Movement toward implementation of Indigenous rights declaration a cause for celebration, not alarm

By Grand Chief Edward John and Sheryl Lightfoot
The United Nations Declaration on the Rights of Indigenous Peoples (UN Declaration) was developed through more than two decades of intensive engagement between states and Indigenous peoples from around the world. Every provision was elaborated on a foundation of international law standards that already existed at the time, whether in the provisions of human rights treaties or in the body of interpretation that emerged around them. Extensive balancing provisions were added to ensure that the UN Declaration would be interpreted consistent with such core principles as justice, democracy, equality, and respect for human rights.
Canada played an active, and at times crucial, role in that process. We recall key times in the negotiations when Canadian officials raised Canadian law and policies as examples to support provisions of the UN Declaration. To date, the UN Declaration has been reaffirmed ten times by the UN General Assembly by consensus. No country in the world formally opposes the Declaration.
All of this is worth keeping in mind whenever political commentators express alarm about the growing movement to finally move ahead with implementation of the UN Declaration in Canada.
A private member’s bill currently before the Senate, Bill C-262, is intended to establish a legislative framework for federal implementation of the UN Declaration. The Bill, drafted by MP Romeo Saganash, a residential school survivor who actively participated in the development of the UN Declaration, would require the federal government to collaborate with Indigenous peoples in developing and carrying out an implementation plan for the Declaration. This would include reform to federal laws to ensure that the minimum standards in the Declaration are met or exceeded. The Bill also calls for regular reporting to Parliament on the progress being made.
::::::
◆ SET OF TASKS ◆
a. Please edit the article on the Indigenous rights declaration between "Canada played an" and "Declaration in Canada.", inclusive, putting "some pundits" in place of "political commentators".
b. Resume the article on the Indigenous rights declaration where it ends and keep writing.

◆ DATA BLOCK ◆
::::::
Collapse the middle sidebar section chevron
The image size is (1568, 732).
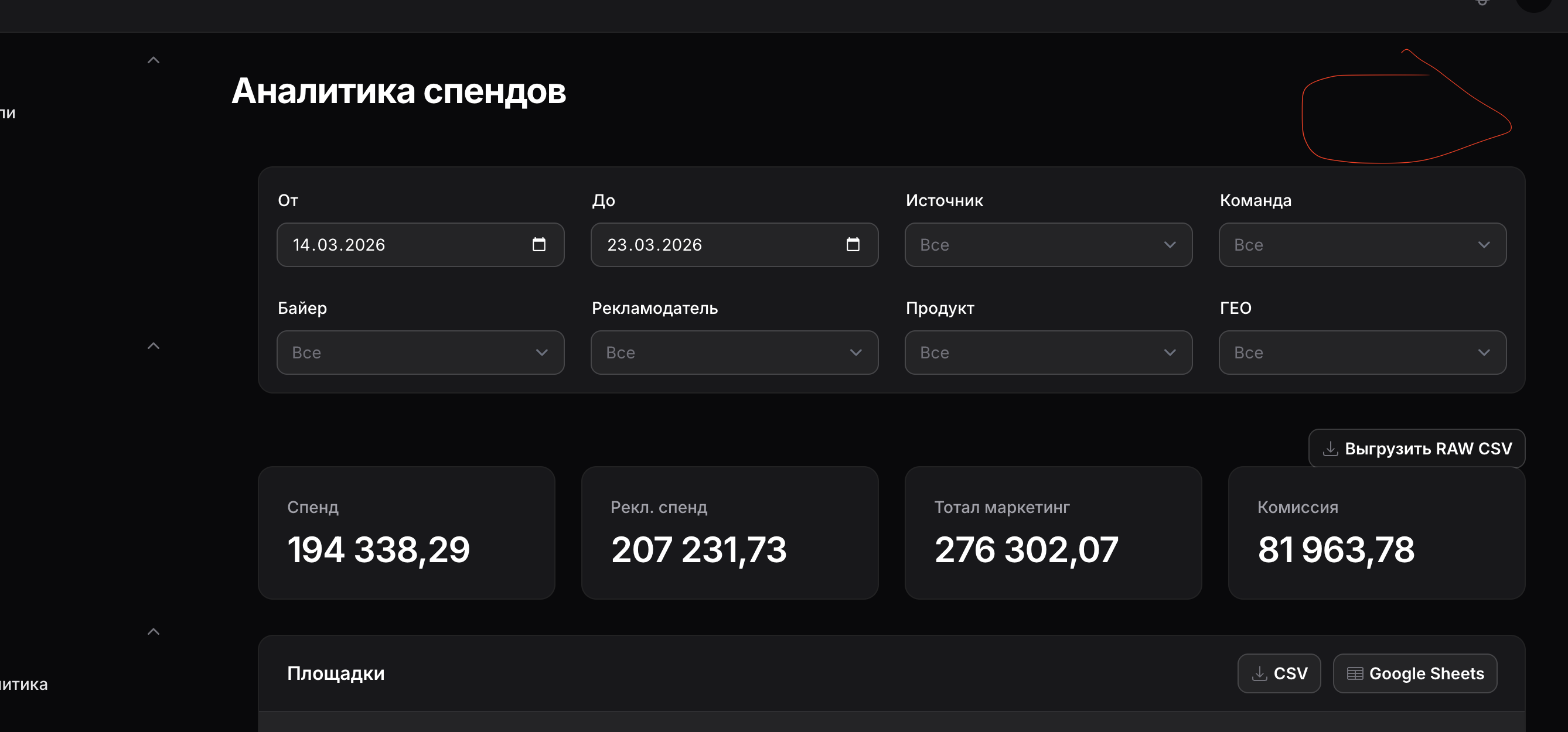[x=154, y=346]
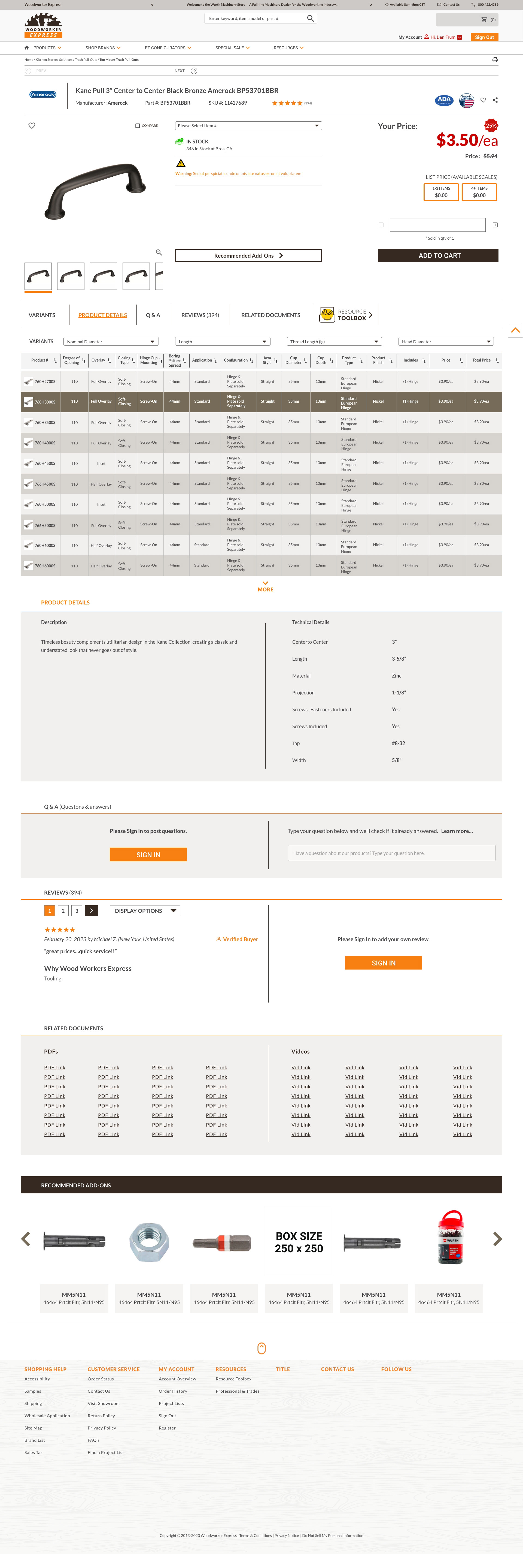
::::::
◆ ANSWERS BY TASK ◆
a.
Canada played an active, and at times crucial, role in that process. We recall key times in the negotiations when Canadian officials raised Canadian law and policies as examples to support provisions of the UN Declaration. To date, the UN Declaration has been reaffirmed ten times by the UN General Assembly by consensus. No country in the world formally opposes the Declaration.
All of this is worth keeping in mind whenever some pundits express alarm about the growing movement to finally move ahead with implementation of the UN Declaration in Canada.

b.
In the February speech from the throne, British Columbia Premier John Horgan announced that B.C. would be the first province to adopt its own implementation legislation. While there are no details yet on the approach envisioned by the provincial government, we hope that B.C. will build on the example of Bill C-262.
Whether at the federal, provincial or territorial level, implementation legislation will not suddenly override Canadian laws, as some commentators seem to fear. What implementation legislation can, and should, do is establish a principled, collaborative and accountable process to change laws and policies that are incompatible with human rights and reconciliation.
Indigenous peoples’ rights are inherent and pre-existing. Indigenous peoples have undeniable legal rights to manage their own lives and futures and benefit from their own lands and territories. These rights predate the creation of Canada and its provinces and are now entrenched in Canada’s Constitution. Willfully ignoring these rights, or unilaterally imposing arbitrary limitations on their exercise, has been the source of profound and lasting harm to Indigenous peoples. Such actions have distorted and corrupted Canadian political culture to the point that many simply accept that trampling the rights of distinct peoples is simply the way things are done.
This has to change.
Much of the concern over the UN Declaration has focused on provisions of free, prior and informed consent. However, consent does not originate with the UN Declaration. The Declaration does not create any new rights. A key source of Indigenous peoples’ right to consent is the right of all peoples to self-determination. The two international Covenants on human rights, which, for the last 40 years, Canada has had an affirmation obligation to promote and respect affirm the right of self-determination in language identical to the UN Declaration.
Consent is also clearly a part of Canadian Constitutional law in respect to Indigenous peoples. In the landmark 2014 Tsilhqot’in decision, the Supreme Court of Canada unanimously ruled that the courts can and will order title lands restored to the jurisdiction of Indigenous nations.  The Court warned that governments and industry that attempt to proceed without Indigenous consent risk having their plans overturned.
A growing movement of Canadians have embraced the Truth and Reconciliation Commission (TRC) vision of a new relationship between Indigenous and non-Indigenous peoples. The UN Declaration has a central place in the work ahead.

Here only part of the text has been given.